Perhaps this would be more elegant:

grok {
  # normal chat message entry
  match => { "message" => "%{HOUR}:%{MINUTE}:%{SECOND}%{ISO8601_TIMEZONE}%{SPACE}<[@ +*]%{SPACE}(?<user>[^>]+)>%{SPACE}(?<messageText>.*)" }
  add_field => {
    "type" => "chatMessage"
  }
}

grok {
  # user did /me action
  match => { "message" => "%{HOUR}:%{MINUTE}:%{SECOND}%{ISO8601_TIMEZONE}%{SPACE}\* (?<user>[^ ]+)%{SPACE}(?<action>.*)" }
  add_field => {
    "type" => "action"
  }
}

You'll have to deal with non-matches in some clever way, though. Perhaps by deleting the type field before the grok filters, setting tag_on_failure => [] in all grok filters, and dropping the event unless type has been set?

2 Likes
3

That's a great idea!

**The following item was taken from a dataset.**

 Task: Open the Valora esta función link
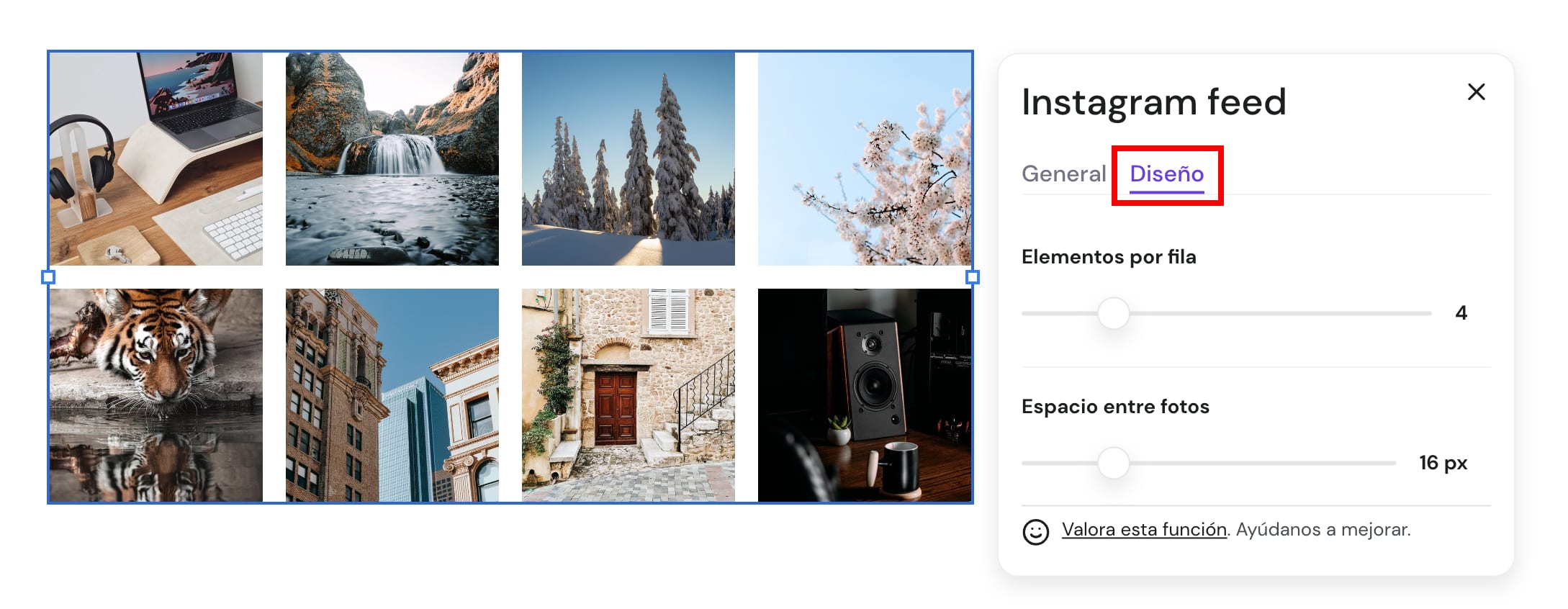coord(1144,530)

Thanks, @magnusbaeck !! :+1:

4

perhaps it's not a good suggestion...
wrote two grok block will made the match execute twice everytime, it's total a waste.
also break_on_match = true means grok filter break the match phase not the grok filter. so your example will get this

"type" => ["chatMessage", "action"] most of time is not your want.

grok also had no way to get the match block result. so the only way i found is

grok {
patterns_dir => ["${PROJECT}/patterns"]
match => { "message" => "^%{STORM_LOG:storm_log}$" }
match => { "message" => "^%{STORM_MESSAGE:storm_message}$" }
}

if [storm_log] {
  mutate { 
    remove_field => "storm_log"
    add_field => { "match" => "STORM_LOG" }
  }
} else if [storm_message] {
  mutate {
    remove_field => "storm_message"
    add_field => { "match" => "STORM_MESSAGE" }
  }
}

@magnusbaeck Right?

5

so your example will get this

"type" => ["chatMessage", "action"] most of time is not your want.

add_field only fires when the grok filter is successful. Unless both expressions match all messages I don't see why you'd get an array.

6

okay, i read the source code and it's true.
but i still want to point out it's hard to ensure string group each regex can recognize don't have duplicate elements.
we adjust the priority by change the regex order.

case match
when /integer/
puts "this is a integer"
when /int/
puts "this is a int"
when /i/
puts "this is a i"
end

most of time we need is implement a case statement, but seems grok's DSL made you have to choice:

  1. edit branch logic but lose the "break" keyword
  2. break_on_match but can't tell you which pattern is matched...

it's so strange...

7

Thankyou!!!!!!!!!!!!!!!!!!!!!!!!!!!!!!
real thank you!!!!!!!!!!!!!!!!!!!!!!